Vous êtes à l’initiative de l’expérience belliloise, concrètement, de quoi s’agit-il ?

En tant que secrétaire de l’URPS médecin Bretagne, je suis coordinateur de cette expérience depuis sa création en avril 2012 en partenariat avec le conseil de l’ordre du Morbihan. L’idée est encore de lutter contre la désertification médicale. A Belle-Ile-en-Mer, il y a 5 000 résidents l’hiver et 30 000 l’été et il n’y a que 3 médecins sur place.

Ce projet va au delà du concept de médecin volant. En effet, le médecin volant ne répond qu’à une demande de cabinet de médecin généraliste alors que l’expérience de Belle Ile en mer répond à une demande des libéraux, mais aussi des hospitaliers. L’hôpital sur place étant en crise démographique, les libéraux ont répondu à l’appel d’offre pour participer à l’aide médicale d’urgence (AMU), à la permanence des soins (PDS), et à la réponse aux soins non programmés. Tout cela est pour le versant libéral, mais en plus, nous gérons la trentaine de lits hospitaliers.

Nous sommes 17 médecins généralistes libéraux impliqués dans ce système, dont 14 sont des médecins installés et 3 sont des remplaçants. Sur les 17 MG, 15 viennent du continent. Ce n’est pas un effet d’aubaine pour des médecins mercenaires mais plutôt une nouvelle façon de travailler pour des médecins installés. C’est une opportunité de pratiquer une médecine plus attractive. Les soins sont d’une grande diversité. Cela amène du fun.
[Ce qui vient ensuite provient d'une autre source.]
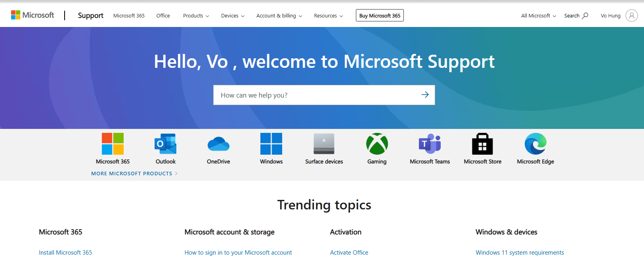Select the Windows logo icon
Image resolution: width=644 pixels, height=257 pixels.
[271, 144]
Tout ceux qui participent me disent “waouh c’est épuisant mais alors,  qu’est ce que c’est bien !” La médecine est un peu plus pointue, elle demande des remises à niveau et de la stimulation intellectuelle. C’est cela qui est génial. Le médecin qui arrive sur l’île doit tout faire pendant 24 heures.

Cette expérience est programmée pour durer six mois, du 15 avril dernier au 15 octobre prochain. Elle fera l’objet d’une évaluation au mois de septembre et sera éventuellement prolongée.

 

Pouvez-vous décrire une journée type pour un médecin venant travailler à Belle-Ile ?

Le médecin du continent prend le bateau de 8h. On vient le chercher avec un véhicule de l’hôpital et on l’amène dans le service. Il démarre par la visite des lits avec les infirmières. Ces dernières sont d’ailleurs ravies d’avoir “enfin quelqu’un à qui on peut poser des questions !” S’il se passe quelque chose dans la matinée pendant que le médecin fait sa visite des 30 lits, il doit s’arrêter et s’occuper du malade. C’est le seul point noir actuellement. Jusqu’à 13h, le médecin alterne donc les visites à l’hôpital et les actes. De 13h à 14h, le médecin s’accorde une heure de repos. Il ne peut alors être dérangé que pour les cas d’AMU. A 14h, il reprend les consultations dans un cabinet de médecine générale, situé à l’entrée de l’hôpital. Pendant cette période, il doit faire toutes sortes d’actes, des soins non programmés avec sutures, radios, des otites, des angines … Si les pompiers nous amènent quelqu’un après régulation du Samu, on le prend en charge.  Les consultations se terminent à 19h. De 19h à 20h, le médecin dine et respire un peu ! A 20h, il reprend du service dans une maison médicale de garde jusqu’à minuit. Pendant cette plage horaire, les appels sont filtrés avant d’être redirigés. A minuit, il va se coucher mais le Samu ou la régulation peuvent appeler pour des urgences vitales. La dernière fois qu’une collègue y est allée, elle a eu quatre appels dans la nuit. Ce n’est pas de tout repos !  A 6h30, le médecin peut rentrer sur le continent s’il doit ouvrir son cabinet. De 6h30 à 9h, un médecin pompier présent sur l’ile peut assurer les urgences vitales.

 

Quelle est la rémunération des médecins qui viennent travailler sur l’île ?

Les médecins sont payés au forfait et à l’acte. Les médecins qui viennent du continent reçoivent 1 050 euros pour les 24h, les deux confrères qui sont déjà présents sur l’île, perçoivent 1 000 euros lorsqu’ils ferment leur cabinet pour se rendre à l’hôpital et faire la journée de 24h. Une partie de cette somme était déjà fléchée pour la gestion des lits d’hôpital. Nous avons demandé un petit plus pour l’aide médicale d’urgence et 100 euros pour fermer notre cabinet pour la journée.